I am always so restrained in my emotions about my own cancer. I rarely cry about living with a disease that may one day kill me, and the list of things that trigger any emotions to surface is very short. Even when sitting at the funeral of someone that died of the very disease I have I can remain impassive. I wonder if my ability to compartmentalize death makes me harsh and comes across as callous, or if it's really just self-preservation in a metastatic world that is dying all around me. I will admit that I can be stoic about cancer and death, except when it means leaving my children without their mother.
When I met with my palliative care doctor to discuss and put down on paper what I would want for end-of-life care should I arrive there sooner than I would like, I couldn't get through a single question without bursting in to tears - the kind that come from so deep that anything you say is gibberish, and no amount of hospital-issued tissue can absorb what pours out of your eyes and nose. I took comfort in knowing she was roughly my same age and a mother to her own set of young children. I knew her empathy wasn't something she was taught in medical school, but something authentic.
Though I know death is very much a reality for someone like me, I still keep it at arm's length. But this was a necessary conversation to have, regardless of my potential to live as long as one might hope or not.

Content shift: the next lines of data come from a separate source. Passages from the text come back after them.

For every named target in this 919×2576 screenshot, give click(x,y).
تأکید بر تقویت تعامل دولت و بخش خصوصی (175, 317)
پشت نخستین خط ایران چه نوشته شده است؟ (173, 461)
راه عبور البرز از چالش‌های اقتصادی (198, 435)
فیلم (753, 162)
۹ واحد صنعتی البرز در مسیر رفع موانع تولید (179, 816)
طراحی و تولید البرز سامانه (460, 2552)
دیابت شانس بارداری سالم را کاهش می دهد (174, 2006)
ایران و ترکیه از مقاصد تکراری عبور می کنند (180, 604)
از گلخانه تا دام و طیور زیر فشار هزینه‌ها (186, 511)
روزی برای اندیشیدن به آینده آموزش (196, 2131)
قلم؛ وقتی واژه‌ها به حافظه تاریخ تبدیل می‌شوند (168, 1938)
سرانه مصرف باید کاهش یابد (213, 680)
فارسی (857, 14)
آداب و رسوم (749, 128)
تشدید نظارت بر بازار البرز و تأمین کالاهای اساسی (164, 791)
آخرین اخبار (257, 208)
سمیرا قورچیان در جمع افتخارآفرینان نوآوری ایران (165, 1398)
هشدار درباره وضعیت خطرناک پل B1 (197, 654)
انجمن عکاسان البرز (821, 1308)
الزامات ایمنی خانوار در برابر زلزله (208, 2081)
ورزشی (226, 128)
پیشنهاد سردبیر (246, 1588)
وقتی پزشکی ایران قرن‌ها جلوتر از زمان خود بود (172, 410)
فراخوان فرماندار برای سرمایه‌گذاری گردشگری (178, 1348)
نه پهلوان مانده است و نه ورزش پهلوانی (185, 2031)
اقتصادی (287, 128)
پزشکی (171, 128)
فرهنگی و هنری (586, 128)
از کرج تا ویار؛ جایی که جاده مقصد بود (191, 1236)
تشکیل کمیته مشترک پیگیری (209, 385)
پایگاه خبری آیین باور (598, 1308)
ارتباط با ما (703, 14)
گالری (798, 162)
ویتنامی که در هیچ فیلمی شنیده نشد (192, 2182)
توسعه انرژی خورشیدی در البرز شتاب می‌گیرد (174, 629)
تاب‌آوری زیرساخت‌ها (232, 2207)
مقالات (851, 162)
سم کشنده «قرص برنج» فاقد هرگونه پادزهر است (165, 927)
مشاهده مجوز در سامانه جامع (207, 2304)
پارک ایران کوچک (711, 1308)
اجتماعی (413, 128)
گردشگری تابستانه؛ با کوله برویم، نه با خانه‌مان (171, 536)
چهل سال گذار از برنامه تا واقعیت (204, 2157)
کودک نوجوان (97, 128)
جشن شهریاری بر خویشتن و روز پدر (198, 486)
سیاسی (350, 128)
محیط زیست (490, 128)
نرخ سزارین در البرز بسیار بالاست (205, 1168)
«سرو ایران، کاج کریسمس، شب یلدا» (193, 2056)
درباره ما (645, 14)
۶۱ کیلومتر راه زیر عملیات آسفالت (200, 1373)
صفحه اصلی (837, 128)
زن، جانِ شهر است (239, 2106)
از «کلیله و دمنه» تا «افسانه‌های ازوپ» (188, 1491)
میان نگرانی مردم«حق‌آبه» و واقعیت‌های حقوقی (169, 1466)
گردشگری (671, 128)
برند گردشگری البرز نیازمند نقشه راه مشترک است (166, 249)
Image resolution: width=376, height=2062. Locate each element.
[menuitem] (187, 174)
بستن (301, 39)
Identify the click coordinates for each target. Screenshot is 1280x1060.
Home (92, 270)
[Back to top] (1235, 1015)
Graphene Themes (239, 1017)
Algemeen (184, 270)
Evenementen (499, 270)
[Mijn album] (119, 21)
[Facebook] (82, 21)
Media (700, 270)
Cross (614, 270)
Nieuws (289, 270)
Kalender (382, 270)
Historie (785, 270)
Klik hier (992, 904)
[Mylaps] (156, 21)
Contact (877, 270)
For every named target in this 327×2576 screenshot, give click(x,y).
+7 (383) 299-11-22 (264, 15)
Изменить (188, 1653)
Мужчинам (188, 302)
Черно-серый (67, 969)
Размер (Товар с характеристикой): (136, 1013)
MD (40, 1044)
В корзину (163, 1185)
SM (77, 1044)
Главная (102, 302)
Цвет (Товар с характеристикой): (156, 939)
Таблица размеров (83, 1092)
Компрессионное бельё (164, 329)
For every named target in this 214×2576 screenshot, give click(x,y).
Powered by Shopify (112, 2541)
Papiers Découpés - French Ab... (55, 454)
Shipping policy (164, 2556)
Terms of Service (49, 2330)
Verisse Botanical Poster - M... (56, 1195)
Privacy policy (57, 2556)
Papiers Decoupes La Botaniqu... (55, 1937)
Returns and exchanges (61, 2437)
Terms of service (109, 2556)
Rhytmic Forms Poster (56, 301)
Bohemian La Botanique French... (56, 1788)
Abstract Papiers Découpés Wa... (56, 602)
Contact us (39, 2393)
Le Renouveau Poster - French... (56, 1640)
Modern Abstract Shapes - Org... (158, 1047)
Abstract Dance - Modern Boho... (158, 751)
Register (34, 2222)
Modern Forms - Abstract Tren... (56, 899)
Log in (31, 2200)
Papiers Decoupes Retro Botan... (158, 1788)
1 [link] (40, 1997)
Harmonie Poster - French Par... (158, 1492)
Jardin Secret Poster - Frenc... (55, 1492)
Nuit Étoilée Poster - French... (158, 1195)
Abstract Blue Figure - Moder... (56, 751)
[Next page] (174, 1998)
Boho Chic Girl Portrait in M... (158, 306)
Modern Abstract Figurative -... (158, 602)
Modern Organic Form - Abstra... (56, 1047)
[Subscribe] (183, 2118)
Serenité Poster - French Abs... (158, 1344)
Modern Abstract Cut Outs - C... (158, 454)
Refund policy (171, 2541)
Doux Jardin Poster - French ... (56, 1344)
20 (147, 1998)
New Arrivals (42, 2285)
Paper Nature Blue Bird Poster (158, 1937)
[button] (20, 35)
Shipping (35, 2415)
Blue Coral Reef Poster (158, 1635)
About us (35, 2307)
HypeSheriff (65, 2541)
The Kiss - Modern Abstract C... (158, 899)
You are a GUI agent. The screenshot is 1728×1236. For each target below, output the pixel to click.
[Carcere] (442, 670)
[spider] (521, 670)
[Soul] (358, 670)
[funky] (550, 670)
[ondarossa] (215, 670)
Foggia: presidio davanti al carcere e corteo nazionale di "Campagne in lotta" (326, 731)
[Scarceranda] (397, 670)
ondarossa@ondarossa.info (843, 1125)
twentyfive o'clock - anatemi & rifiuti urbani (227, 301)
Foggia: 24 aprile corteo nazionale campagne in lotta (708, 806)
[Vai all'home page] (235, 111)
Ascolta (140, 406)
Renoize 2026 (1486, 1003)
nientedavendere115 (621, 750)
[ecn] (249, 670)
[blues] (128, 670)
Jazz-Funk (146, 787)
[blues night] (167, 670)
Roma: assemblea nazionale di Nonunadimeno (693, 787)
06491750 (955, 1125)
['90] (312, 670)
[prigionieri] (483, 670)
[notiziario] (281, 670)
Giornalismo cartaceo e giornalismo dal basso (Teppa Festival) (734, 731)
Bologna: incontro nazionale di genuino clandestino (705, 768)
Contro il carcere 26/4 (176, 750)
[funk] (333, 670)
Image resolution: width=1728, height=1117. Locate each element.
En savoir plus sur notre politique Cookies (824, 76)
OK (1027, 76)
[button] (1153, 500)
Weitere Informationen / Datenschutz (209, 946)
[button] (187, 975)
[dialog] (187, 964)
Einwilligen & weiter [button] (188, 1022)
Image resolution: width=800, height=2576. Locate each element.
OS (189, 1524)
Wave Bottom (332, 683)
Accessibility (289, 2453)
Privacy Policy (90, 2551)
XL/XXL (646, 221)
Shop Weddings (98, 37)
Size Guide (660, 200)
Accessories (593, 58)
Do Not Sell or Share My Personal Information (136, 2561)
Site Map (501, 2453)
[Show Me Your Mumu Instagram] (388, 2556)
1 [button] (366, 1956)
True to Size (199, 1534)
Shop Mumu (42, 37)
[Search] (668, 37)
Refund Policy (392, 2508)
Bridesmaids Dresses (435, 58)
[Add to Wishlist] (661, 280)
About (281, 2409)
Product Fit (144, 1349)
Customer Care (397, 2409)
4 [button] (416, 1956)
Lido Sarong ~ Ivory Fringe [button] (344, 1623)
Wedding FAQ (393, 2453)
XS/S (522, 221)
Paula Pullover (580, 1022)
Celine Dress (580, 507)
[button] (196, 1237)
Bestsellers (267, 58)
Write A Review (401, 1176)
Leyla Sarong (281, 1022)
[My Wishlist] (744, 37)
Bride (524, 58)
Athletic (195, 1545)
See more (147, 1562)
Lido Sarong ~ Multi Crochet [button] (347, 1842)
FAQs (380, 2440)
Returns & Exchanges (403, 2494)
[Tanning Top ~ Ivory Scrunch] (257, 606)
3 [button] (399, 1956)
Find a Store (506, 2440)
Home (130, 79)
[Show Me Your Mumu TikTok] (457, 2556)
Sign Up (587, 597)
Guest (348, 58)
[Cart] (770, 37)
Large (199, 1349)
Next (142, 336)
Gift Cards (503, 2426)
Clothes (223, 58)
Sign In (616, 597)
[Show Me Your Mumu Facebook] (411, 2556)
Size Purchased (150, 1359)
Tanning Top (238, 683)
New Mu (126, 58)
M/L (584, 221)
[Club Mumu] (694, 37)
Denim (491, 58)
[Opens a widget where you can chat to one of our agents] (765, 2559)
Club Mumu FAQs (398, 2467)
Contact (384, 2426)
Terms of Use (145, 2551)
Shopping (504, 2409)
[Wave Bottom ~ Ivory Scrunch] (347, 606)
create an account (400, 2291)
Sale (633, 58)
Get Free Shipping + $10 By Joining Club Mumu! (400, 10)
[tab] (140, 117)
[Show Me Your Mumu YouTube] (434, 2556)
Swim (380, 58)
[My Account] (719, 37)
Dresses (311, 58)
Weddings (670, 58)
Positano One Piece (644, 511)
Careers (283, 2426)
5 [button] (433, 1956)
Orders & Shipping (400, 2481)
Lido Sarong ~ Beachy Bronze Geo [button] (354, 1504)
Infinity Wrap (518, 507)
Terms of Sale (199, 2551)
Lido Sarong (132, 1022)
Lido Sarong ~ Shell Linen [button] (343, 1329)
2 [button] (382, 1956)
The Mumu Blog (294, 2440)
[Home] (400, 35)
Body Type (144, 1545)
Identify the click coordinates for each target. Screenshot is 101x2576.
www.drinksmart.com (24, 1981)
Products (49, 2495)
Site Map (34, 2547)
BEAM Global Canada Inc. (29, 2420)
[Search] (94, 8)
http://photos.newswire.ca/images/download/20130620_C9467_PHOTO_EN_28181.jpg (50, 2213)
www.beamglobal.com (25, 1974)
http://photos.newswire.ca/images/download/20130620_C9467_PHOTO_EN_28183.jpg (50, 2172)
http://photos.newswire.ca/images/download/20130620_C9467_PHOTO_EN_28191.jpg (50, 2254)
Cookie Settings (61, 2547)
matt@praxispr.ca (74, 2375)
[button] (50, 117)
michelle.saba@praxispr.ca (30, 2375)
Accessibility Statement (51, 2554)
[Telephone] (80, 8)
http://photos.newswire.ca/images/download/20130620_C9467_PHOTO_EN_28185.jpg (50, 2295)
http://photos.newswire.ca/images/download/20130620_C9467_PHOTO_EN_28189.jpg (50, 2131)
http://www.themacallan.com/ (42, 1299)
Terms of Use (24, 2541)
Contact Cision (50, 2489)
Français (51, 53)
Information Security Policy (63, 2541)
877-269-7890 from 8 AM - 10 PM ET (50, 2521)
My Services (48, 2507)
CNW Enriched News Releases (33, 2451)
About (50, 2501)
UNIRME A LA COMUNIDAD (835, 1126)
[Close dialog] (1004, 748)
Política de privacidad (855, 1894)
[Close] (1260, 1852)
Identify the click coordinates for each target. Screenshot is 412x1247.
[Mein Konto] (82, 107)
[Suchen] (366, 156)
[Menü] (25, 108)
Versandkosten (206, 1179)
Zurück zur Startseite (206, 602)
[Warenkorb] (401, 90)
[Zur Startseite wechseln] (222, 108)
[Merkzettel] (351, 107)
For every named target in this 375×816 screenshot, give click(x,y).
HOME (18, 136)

And it was even more necessary because young children are part of the equation, and their presence will always guide the decisions I make.
At the end of our discussion about what I would want should I not be able to speak for myself, she looked me in my swollen, teary eyes and summed it up. "It seems like your number one concern and priority in each of these questions we've gone over is that you have your children close to you." I nodded yes as I knew saying it would probably put me over the emotional edge for the umpteenth time that hour.
Because of this disease, I have a unique intimacy with my kids, and my physical proximity has so often been all I have been able to give them during the years of treatment and being stuck in bed reeling from side effects. "It is very important to me that my children aren't traumatized by my death, but rather walk away from it as the final, intimate moment of us being together," I told her. As we concluded our time, I wiped my nose once more and told her it really was all about my children — something I knew she could clearly see as I cried my way through our appointment. "I was there for their first breath, and it would be very important to me that they are there for my last."